## BEGIN
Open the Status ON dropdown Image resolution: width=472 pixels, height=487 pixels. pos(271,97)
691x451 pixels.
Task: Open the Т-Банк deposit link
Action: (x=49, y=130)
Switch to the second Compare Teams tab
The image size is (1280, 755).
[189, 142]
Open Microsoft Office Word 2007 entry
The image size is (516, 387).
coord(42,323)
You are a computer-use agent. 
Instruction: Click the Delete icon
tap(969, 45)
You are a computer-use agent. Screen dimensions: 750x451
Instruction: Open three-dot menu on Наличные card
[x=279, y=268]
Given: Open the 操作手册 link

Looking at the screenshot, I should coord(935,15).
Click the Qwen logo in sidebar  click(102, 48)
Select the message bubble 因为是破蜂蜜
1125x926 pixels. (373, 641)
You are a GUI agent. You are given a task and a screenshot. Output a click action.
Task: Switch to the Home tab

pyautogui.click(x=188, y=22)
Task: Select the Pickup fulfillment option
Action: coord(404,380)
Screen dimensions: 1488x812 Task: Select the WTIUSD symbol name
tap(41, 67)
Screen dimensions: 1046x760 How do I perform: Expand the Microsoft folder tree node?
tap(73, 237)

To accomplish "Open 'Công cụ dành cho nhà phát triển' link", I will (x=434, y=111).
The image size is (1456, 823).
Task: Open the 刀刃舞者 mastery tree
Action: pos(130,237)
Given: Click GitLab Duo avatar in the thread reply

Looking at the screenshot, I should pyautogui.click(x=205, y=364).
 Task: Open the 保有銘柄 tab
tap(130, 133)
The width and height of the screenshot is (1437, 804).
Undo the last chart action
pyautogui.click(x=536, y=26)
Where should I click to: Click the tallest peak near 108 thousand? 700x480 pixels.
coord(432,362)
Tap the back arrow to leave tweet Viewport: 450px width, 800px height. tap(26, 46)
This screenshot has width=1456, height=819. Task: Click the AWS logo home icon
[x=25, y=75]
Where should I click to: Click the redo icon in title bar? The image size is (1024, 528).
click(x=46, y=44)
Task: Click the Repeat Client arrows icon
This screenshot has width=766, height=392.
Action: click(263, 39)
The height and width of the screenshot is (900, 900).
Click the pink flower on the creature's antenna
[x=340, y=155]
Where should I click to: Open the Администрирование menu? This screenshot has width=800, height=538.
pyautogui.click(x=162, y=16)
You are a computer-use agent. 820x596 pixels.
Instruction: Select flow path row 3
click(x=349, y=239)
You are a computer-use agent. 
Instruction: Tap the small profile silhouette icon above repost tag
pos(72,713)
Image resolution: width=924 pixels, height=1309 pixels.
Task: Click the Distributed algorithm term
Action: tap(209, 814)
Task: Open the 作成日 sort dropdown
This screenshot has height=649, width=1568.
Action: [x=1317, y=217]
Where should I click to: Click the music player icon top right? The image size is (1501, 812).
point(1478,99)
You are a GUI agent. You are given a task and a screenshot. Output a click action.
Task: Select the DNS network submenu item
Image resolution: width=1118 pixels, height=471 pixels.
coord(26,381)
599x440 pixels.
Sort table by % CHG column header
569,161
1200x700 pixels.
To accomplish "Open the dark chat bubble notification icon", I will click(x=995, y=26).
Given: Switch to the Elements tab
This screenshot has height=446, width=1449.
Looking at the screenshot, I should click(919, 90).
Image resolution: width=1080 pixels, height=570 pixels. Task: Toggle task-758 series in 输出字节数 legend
## END
Can you write out all the items above again, substituting "Screen size" for every "Screen dimensions" and leaving everything else unchanged?

### TASK RESULT
Open the Status ON dropdown Image resolution: width=472 pixels, height=487 pixels. pos(271,97)
691x451 pixels.
Task: Open the Т-Банк deposit link
Action: (x=49, y=130)
Switch to the second Compare Teams tab
The image size is (1280, 755).
[189, 142]
Open Microsoft Office Word 2007 entry
The image size is (516, 387).
coord(42,323)
You are a computer-use agent. 
Instruction: Click the Delete icon
tap(969, 45)
You are a computer-use agent. Screen size: 750x451
Instruction: Open three-dot menu on Наличные card
[x=279, y=268]
Given: Open the 操作手册 link

Looking at the screenshot, I should coord(935,15).
Click the Qwen logo in sidebar  click(102, 48)
Select the message bubble 因为是破蜂蜜
1125x926 pixels. (373, 641)
You are a GUI agent. You are given a task and a screenshot. Output a click action.
Task: Switch to the Home tab

pyautogui.click(x=188, y=22)
Task: Select the Pickup fulfillment option
Action: coord(404,380)
Screen size: 1488x812 Task: Select the WTIUSD symbol name
tap(41, 67)
Screen size: 1046x760 How do I perform: Expand the Microsoft folder tree node?
tap(73, 237)

To accomplish "Open 'Công cụ dành cho nhà phát triển' link", I will (x=434, y=111).
The image size is (1456, 823).
Task: Open the 刀刃舞者 mastery tree
Action: pos(130,237)
Given: Click GitLab Duo avatar in the thread reply

Looking at the screenshot, I should pyautogui.click(x=205, y=364).
 Task: Open the 保有銘柄 tab
tap(130, 133)
The width and height of the screenshot is (1437, 804).
Undo the last chart action
pyautogui.click(x=536, y=26)
Where should I click to: Click the tallest peak near 108 thousand? 700x480 pixels.
coord(432,362)
Tap the back arrow to leave tweet Viewport: 450px width, 800px height. tap(26, 46)
This screenshot has width=1456, height=819. Task: Click the AWS logo home icon
[x=25, y=75]
Where should I click to: Click the redo icon in title bar? The image size is (1024, 528).
click(x=46, y=44)
Task: Click the Repeat Client arrows icon
This screenshot has width=766, height=392.
Action: click(263, 39)
The height and width of the screenshot is (900, 900).
Click the pink flower on the creature's antenna
[x=340, y=155]
Where should I click to: Open the Администрирование menu? This screenshot has width=800, height=538.
pyautogui.click(x=162, y=16)
You are a computer-use agent. 820x596 pixels.
Instruction: Select flow path row 3
click(x=349, y=239)
You are a computer-use agent. 
Instruction: Tap the small profile silhouette icon above repost tag
pos(72,713)
Image resolution: width=924 pixels, height=1309 pixels.
Task: Click the Distributed algorithm term
Action: tap(209, 814)
Task: Open the 作成日 sort dropdown
This screenshot has height=649, width=1568.
Action: [x=1317, y=217]
Where should I click to: Click the music player icon top right? The image size is (1501, 812).
point(1478,99)
You are a GUI agent. You are given a task and a screenshot. Output a click action.
Task: Select the DNS network submenu item
Image resolution: width=1118 pixels, height=471 pixels.
coord(26,381)
599x440 pixels.
Sort table by % CHG column header
569,161
1200x700 pixels.
To accomplish "Open the dark chat bubble notification icon", I will click(x=995, y=26).
Given: Switch to the Elements tab
This screenshot has height=446, width=1449.
Looking at the screenshot, I should click(919, 90).
Image resolution: width=1080 pixels, height=570 pixels. Task: Toggle task-758 series in 输出字节数 legend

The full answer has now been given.